> _Excerpted text_:
+ + + + + + +
CLI Reference
All LakeXpress commands and options.
Overview
LakeXpress uses a two-step workflow:
- Create a sync configuration with
LakeXpress config create– stores settings in database - Execute the sync with
LakeXpress sync– runs the export
Additional commands: logdb for database management, status for monitoring.
Basic Usage
LakeXpress [COMMAND] [OPTIONS]
Global Options
Help and Version
| Option | Description |
|---|---|
-h, --help |
Show help message and exit |
--version, -v |
Show version |
--no_banner |
Suppress startup banner |
Database Lifecycle Management
logdb init
Initialize the logging database schema.
./LakeXpress logdb init \
-a credentials.json \
--log_db_auth_id log_db_postgres
| Option | Type | Required | Description |
|---|---|---|---|
-a, --auth_file PATH |
Path | Yes | JSON credentials file |
--log_db_auth_id ID |
String | Yes | Logging database identifier in auth file |
When to use: Optional – the schema auto-creates on first sync. Useful to pre-verify connectivity.
logdb drop
Drop the logging database schema.
./LakeXpress logdb drop \
-a credentials.json \
--log_db_auth_id log_db_postgres \
--confirm
| Option | Type | Required | Description |
|---|---|---|---|
-a, --auth_file PATH |
Path | Yes | JSON credentials file |
--log_db_auth_id ID |
String | Yes | Logging database identifier in auth file |
--confirm |
Flag | No | Skip safety prompt |
logdb truncate
Clear all data from the logging database, preserving the schema.
./LakeXpress logdb truncate \
-a credentials.json \
--log_db_auth_id log_db_postgres \
--confirm
| Option | Type | Required | Description |
|---|---|---|---|
-a, --auth_file PATH |
Path | Yes | JSON credentials file |
--log_db_auth_id ID |
String | Yes | Logging database identifier in auth file |
--confirm |
Flag | No | Skip safety prompt |
--sync_id ID |
String | No | Only truncate data for a specific sync |
logdb locks
Display locked tables in the logging database.
Note: Locks only apply to incremental syncs, protecting watermarks from concurrent modifications. Full syncs do not use locks.
./LakeXpress logdb locks \
-a credentials.json \
--log_db_auth_id log_db_postgres
| Option | Type | Required | Description |
|---|---|---|---|
-a, --auth_file PATH |
Path | Yes | JSON credentials file |
--log_db_auth_id ID |
String | Yes | Logging database identifier in auth file |
--sync_id ID |
String | No | Filter locks for a specific sync |
logdb release-locks
Release stale or stuck locks.
When to use: After a sync crashes or is killed mid-export, stale locks block subsequent runs. Use logdb locks to identify them, then release-locks to clear them.
# View current locks first
./LakeXpress logdb locks \
-a credentials.json \
--log_db_auth_id log_db_postgres
# Release stale locks (requires --confirm)
+ + + + + + +
> _Requirement_: Continue the LakeXpress CLI reference from its last line. The listing that comes next is from a separate source and is unrelated to the LakeXpress CLI reference.

> _Given material_:
+ + + + + + +
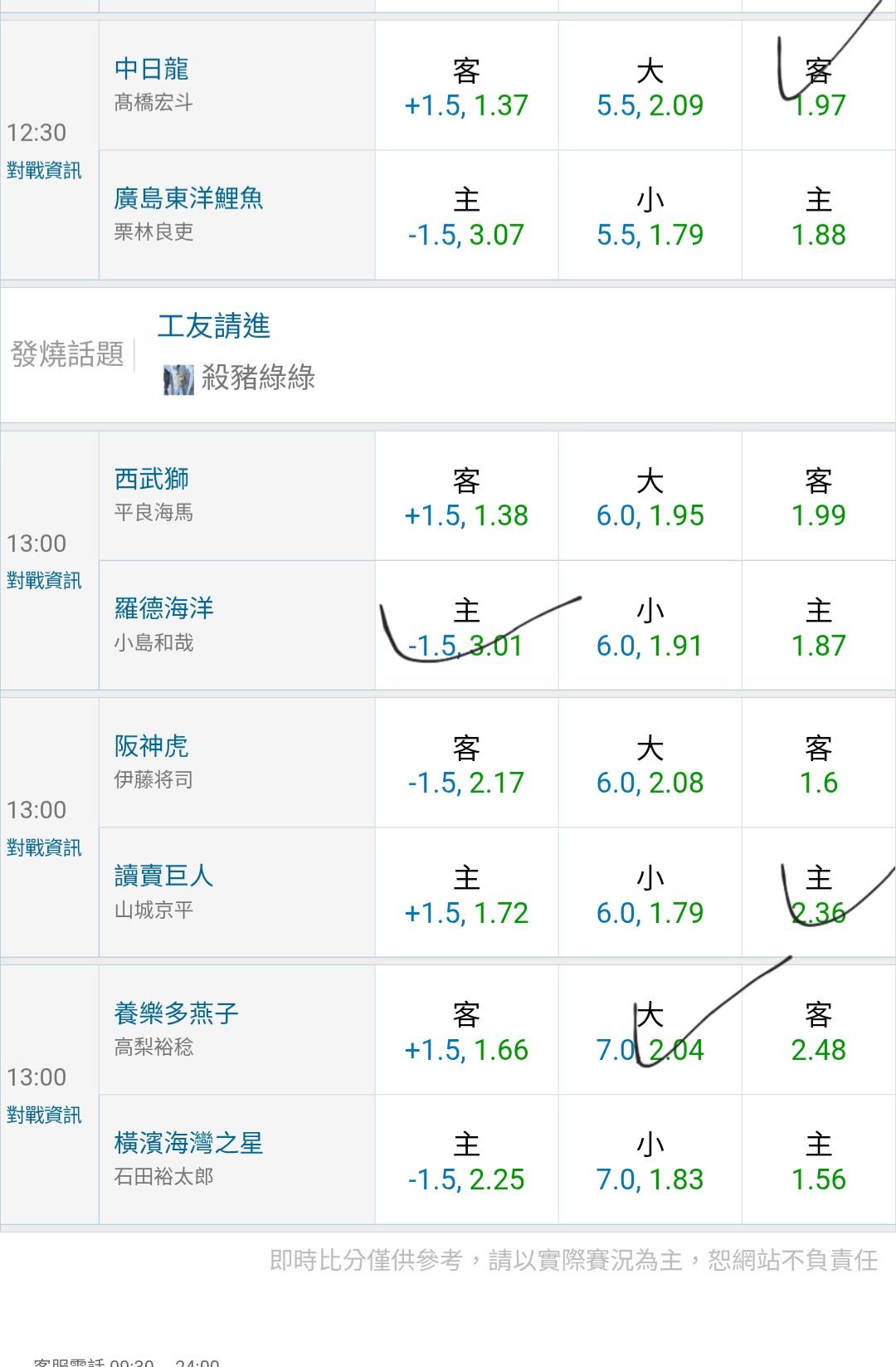Open 對戰資訊 for the 阪神虎 match
896x1367 pixels.
pos(44,847)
+ + + + + + +
> _Task result_:
./LakeXpress logdb release-locks \
-a credentials.json \
--log_db_auth_id log_db_postgres \
--confirm
# Release only locks older than 24 hours
./LakeXpress logdb release-locks \
-a credentials.json \
--log_db_auth_id log_db_postgres \
--max_age_hours 24 \
--confirm
# Release a specific table lock by ID
./LakeXpress logdb release-locks \
-a credentials.json \
--log_db_auth_id log_db_postgres \
--table_id 42 \
--confirm
| Option | Type | Required | Description |
|---|---|---|---|
-a, --auth_file PATH |
Path | Yes | JSON credentials file |
--log_db_auth_id ID |
String | Yes | Logging database identifier in auth file |
--confirm |
Flag | Yes | Required to confirm the operation |
--max_age_hours N |
Integer | No | Only release locks older than N hours |
--table_id ID |
Integer | No | Release lock for a specific table ID |
Configuration Management
config create
Create a sync configuration stored in the logging database.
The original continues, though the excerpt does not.